> **WHAT TO WORK ON**
Copy the items word for word, starting at their first line and ending at the line that contains "This screenshot has", with both of those lines included.

> **EXCERPTED RECORDS**
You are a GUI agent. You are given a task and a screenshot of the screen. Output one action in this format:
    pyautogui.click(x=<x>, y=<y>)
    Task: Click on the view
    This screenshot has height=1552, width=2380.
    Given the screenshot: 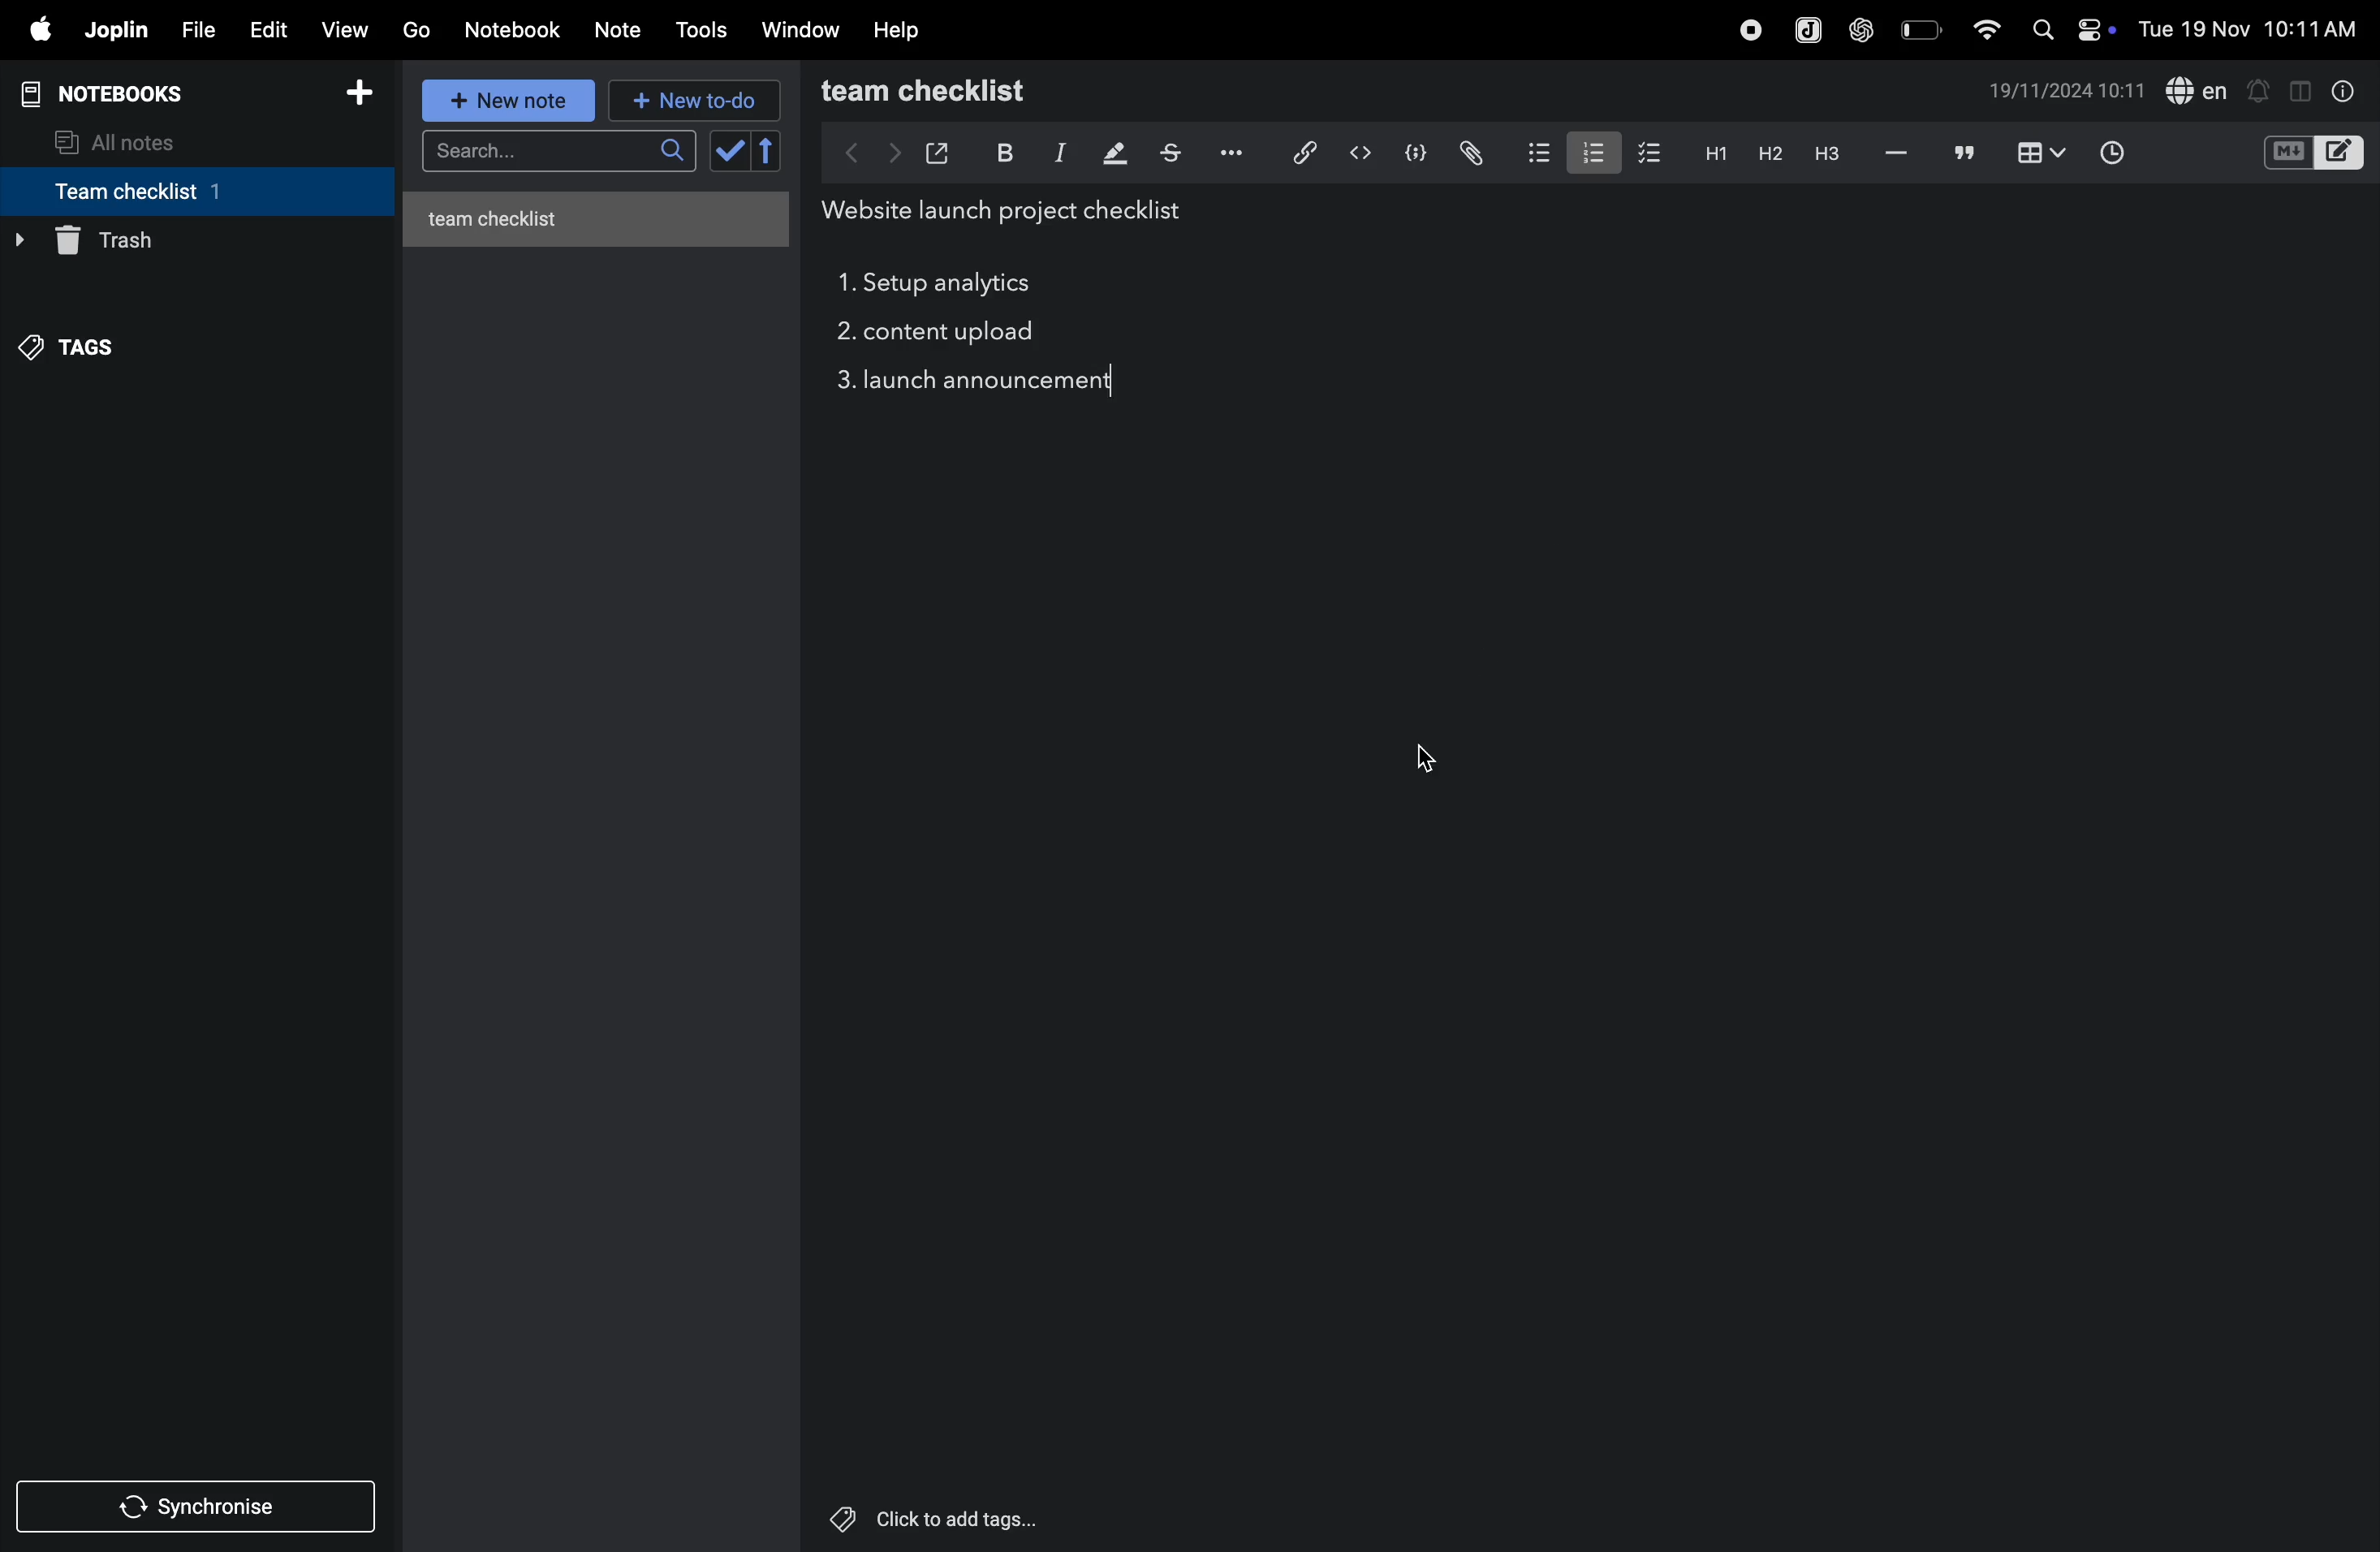 What is the action you would take?
    pyautogui.click(x=349, y=27)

> **COMPLETE RESPONSE**
You are a GUI agent. You are given a task and a screenshot of the screen. Output one action in this format:
    pyautogui.click(x=<x>, y=<y>)
    Task: Click on the view
    This screenshot has height=1552, width=2380.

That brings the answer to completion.